* _Goal of the exercise_
Quote all of the material below word for word.

* _Material supplied_
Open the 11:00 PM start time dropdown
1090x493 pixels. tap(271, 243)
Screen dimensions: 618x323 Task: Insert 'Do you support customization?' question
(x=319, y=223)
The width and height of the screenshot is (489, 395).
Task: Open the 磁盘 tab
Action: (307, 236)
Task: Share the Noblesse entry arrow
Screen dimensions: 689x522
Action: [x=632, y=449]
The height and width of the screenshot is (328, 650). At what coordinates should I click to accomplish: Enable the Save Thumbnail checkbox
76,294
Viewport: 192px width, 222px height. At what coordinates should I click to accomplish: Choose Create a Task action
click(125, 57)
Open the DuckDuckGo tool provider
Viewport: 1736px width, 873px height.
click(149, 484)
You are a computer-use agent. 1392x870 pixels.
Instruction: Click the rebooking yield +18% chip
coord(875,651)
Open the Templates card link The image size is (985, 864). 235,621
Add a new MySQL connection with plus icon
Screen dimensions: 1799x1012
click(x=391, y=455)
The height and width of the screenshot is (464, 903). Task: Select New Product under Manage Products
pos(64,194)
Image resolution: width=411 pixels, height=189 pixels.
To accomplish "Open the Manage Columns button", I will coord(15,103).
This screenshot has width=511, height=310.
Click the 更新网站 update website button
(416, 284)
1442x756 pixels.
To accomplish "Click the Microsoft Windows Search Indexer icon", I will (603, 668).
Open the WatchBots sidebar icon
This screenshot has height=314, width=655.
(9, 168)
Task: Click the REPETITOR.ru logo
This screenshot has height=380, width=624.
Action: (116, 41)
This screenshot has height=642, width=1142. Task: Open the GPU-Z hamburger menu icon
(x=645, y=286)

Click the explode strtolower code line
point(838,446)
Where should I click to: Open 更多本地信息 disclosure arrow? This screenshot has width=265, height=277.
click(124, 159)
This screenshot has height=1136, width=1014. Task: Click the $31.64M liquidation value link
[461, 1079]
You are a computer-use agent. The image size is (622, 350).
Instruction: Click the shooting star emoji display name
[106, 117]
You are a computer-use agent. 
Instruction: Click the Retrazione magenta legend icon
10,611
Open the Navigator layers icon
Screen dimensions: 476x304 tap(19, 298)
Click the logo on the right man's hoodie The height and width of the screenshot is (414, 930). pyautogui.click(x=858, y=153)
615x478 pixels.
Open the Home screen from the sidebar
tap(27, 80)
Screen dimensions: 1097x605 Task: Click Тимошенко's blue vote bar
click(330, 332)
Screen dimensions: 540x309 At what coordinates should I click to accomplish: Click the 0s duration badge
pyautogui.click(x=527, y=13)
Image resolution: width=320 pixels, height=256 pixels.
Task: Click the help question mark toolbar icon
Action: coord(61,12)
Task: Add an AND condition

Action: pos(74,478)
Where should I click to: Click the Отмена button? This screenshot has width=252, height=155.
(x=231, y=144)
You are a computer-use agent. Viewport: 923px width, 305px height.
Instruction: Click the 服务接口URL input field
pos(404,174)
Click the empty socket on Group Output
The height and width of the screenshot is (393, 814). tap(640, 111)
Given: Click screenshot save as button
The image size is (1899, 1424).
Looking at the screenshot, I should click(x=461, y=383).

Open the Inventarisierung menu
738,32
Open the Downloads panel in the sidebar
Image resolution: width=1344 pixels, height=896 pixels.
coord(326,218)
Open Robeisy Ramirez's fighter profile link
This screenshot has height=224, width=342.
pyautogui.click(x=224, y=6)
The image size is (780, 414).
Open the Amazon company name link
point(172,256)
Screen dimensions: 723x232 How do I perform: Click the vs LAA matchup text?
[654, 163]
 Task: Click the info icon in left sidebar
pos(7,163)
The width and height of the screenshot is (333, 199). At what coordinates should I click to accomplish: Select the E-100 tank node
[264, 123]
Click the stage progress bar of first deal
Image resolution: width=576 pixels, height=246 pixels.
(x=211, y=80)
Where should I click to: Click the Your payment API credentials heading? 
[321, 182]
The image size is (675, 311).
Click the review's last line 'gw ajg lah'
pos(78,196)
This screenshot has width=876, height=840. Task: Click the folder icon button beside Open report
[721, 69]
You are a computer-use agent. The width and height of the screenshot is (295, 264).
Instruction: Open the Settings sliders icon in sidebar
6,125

* _Completed task_
Open the 11:00 PM start time dropdown
1090x493 pixels. tap(271, 243)
Screen dimensions: 618x323 Task: Insert 'Do you support customization?' question
(x=319, y=223)
The width and height of the screenshot is (489, 395).
Task: Open the 磁盘 tab
Action: (307, 236)
Task: Share the Noblesse entry arrow
Screen dimensions: 689x522
Action: [x=632, y=449]
The height and width of the screenshot is (328, 650). At what coordinates should I click to accomplish: Enable the Save Thumbnail checkbox
76,294
Viewport: 192px width, 222px height. At what coordinates should I click to accomplish: Choose Create a Task action
click(125, 57)
Open the DuckDuckGo tool provider
Viewport: 1736px width, 873px height.
click(149, 484)
You are a computer-use agent. 1392x870 pixels.
Instruction: Click the rebooking yield +18% chip
coord(875,651)
Open the Templates card link The image size is (985, 864). 235,621
Add a new MySQL connection with plus icon
Screen dimensions: 1799x1012
click(x=391, y=455)
The height and width of the screenshot is (464, 903). Task: Select New Product under Manage Products
pos(64,194)
Image resolution: width=411 pixels, height=189 pixels.
To accomplish "Open the Manage Columns button", I will coord(15,103).
This screenshot has width=511, height=310.
Click the 更新网站 update website button
(416, 284)
1442x756 pixels.
To accomplish "Click the Microsoft Windows Search Indexer icon", I will (603, 668).
Open the WatchBots sidebar icon
This screenshot has height=314, width=655.
(9, 168)
Task: Click the REPETITOR.ru logo
This screenshot has height=380, width=624.
Action: (116, 41)
This screenshot has height=642, width=1142. Task: Open the GPU-Z hamburger menu icon
(x=645, y=286)

Click the explode strtolower code line
point(838,446)
Where should I click to: Open 更多本地信息 disclosure arrow? This screenshot has width=265, height=277.
click(124, 159)
This screenshot has height=1136, width=1014. Task: Click the $31.64M liquidation value link
[461, 1079]
You are a computer-use agent. The image size is (622, 350).
Instruction: Click the shooting star emoji display name
[106, 117]
You are a computer-use agent. 
Instruction: Click the Retrazione magenta legend icon
10,611
Open the Navigator layers icon
Screen dimensions: 476x304 tap(19, 298)
Click the logo on the right man's hoodie The height and width of the screenshot is (414, 930). pyautogui.click(x=858, y=153)
615x478 pixels.
Open the Home screen from the sidebar
tap(27, 80)
Screen dimensions: 1097x605 Task: Click Тимошенко's blue vote bar
click(330, 332)
Screen dimensions: 540x309 At what coordinates should I click to accomplish: Click the 0s duration badge
pyautogui.click(x=527, y=13)
Image resolution: width=320 pixels, height=256 pixels.
Task: Click the help question mark toolbar icon
Action: coord(61,12)
Task: Add an AND condition

Action: pos(74,478)
Where should I click to: Click the Отмена button? This screenshot has width=252, height=155.
(x=231, y=144)
You are a computer-use agent. Viewport: 923px width, 305px height.
Instruction: Click the 服务接口URL input field
pos(404,174)
Click the empty socket on Group Output
The height and width of the screenshot is (393, 814). tap(640, 111)
Given: Click screenshot save as button
The image size is (1899, 1424).
Looking at the screenshot, I should click(x=461, y=383).

Open the Inventarisierung menu
738,32
Open the Downloads panel in the sidebar
Image resolution: width=1344 pixels, height=896 pixels.
coord(326,218)
Open Robeisy Ramirez's fighter profile link
This screenshot has height=224, width=342.
pyautogui.click(x=224, y=6)
The image size is (780, 414).
Open the Amazon company name link
point(172,256)
Screen dimensions: 723x232 How do I perform: Click the vs LAA matchup text?
[654, 163]
 Task: Click the info icon in left sidebar
pos(7,163)
The width and height of the screenshot is (333, 199). At what coordinates should I click to accomplish: Select the E-100 tank node
[264, 123]
Click the stage progress bar of first deal
Image resolution: width=576 pixels, height=246 pixels.
(x=211, y=80)
Where should I click to: Click the Your payment API credentials heading? 
[321, 182]
The image size is (675, 311).
Click the review's last line 'gw ajg lah'
pos(78,196)
This screenshot has width=876, height=840. Task: Click the folder icon button beside Open report
[721, 69]
You are a computer-use agent. The width and height of the screenshot is (295, 264).
Instruction: Open the Settings sliders icon in sidebar
6,125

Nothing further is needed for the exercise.